Nature 418, 6898 doi: 10.1038/nature00909

2つの目は水平に離れてついているため、注視点より遠いか近いところにある対象は両眼網膜の別々の場所に投影することになり、それぞれは主に水平座標が異なっている(水平両眼視差)。視差選択性ニューロンの研究は、一方向(多くは水平方向)の視差を与えることで行われてきたが、それでは符号化が水平軸にそった視差の処理に特化しているかどうかはわからない。したがって、視差選択性が自然環境内にある視差に対して同様の特化をしているかどうか、はっきりしていない。今回、覚醒状態で注視を行っているサルで、一次視覚野(V1)の視差選択性ニューロンの性質を、ランダムドットステレオグラムを用いて調べてみた。
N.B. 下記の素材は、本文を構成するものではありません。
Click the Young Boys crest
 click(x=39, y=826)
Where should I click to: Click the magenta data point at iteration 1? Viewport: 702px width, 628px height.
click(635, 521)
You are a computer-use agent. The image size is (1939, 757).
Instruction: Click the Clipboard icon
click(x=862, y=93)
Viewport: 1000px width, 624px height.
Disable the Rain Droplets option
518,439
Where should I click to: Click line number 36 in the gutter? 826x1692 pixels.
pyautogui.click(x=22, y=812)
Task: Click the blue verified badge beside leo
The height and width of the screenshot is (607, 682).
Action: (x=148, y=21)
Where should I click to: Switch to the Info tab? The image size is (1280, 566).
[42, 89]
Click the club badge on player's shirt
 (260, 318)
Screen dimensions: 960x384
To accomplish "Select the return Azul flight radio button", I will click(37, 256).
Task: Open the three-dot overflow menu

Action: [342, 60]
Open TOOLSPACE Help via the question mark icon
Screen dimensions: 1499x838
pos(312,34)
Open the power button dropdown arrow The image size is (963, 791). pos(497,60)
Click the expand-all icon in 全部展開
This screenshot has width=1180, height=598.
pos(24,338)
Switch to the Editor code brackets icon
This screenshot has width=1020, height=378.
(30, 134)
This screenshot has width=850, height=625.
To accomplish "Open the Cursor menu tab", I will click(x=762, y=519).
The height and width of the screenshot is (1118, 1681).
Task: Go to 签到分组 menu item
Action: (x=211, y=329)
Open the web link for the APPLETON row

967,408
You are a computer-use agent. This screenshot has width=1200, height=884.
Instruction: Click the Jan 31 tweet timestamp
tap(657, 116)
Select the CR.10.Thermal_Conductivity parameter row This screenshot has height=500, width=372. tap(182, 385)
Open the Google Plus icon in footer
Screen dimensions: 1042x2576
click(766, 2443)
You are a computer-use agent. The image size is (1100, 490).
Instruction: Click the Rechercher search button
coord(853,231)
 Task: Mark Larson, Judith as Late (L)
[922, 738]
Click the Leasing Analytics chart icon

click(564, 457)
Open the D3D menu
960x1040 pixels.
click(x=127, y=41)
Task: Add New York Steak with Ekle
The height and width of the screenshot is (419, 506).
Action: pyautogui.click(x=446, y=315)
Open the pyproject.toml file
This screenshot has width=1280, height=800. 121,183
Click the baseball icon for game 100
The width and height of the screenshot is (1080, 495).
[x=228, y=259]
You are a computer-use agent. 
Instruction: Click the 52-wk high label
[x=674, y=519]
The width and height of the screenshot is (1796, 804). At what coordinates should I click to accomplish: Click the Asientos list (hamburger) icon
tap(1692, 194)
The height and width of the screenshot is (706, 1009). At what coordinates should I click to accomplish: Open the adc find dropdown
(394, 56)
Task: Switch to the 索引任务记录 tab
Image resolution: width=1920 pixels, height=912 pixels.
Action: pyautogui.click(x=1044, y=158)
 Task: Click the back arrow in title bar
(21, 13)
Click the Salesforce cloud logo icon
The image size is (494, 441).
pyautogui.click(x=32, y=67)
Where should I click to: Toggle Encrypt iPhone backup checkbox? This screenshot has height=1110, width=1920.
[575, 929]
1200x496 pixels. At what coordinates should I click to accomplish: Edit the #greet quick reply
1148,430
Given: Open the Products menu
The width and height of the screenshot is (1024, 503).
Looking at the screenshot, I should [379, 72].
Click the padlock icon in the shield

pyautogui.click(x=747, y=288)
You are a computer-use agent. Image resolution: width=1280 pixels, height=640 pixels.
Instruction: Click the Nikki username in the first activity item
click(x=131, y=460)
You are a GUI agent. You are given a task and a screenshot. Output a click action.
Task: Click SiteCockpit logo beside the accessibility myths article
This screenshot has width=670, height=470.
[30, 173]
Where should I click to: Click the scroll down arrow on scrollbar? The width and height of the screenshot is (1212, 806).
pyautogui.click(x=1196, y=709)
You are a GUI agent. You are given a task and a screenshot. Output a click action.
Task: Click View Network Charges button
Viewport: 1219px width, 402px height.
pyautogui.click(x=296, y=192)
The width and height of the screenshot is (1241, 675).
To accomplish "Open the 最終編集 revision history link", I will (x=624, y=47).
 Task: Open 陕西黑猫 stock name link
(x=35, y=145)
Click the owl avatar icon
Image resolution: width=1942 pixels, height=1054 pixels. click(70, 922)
水平・垂直方向の視差をさまざまに組合せたドットを示し、二次元的視差に対する応答の大きさの等高線図を作った。その結果、等方位的な視差刺激を行っても、応答等高線図は水平視差の軸方向に引き延ばされた形になることがわかった。つまりこれらのニューロンは、水平方向の視差に対して垂直方向の視差より広い発火率調節を行うのである。この結果は、視差選択性ニューロンが水平方向視差の処理へ特化しており、視差選択性についての従来のモデルをかなり修正する必要があることを示している。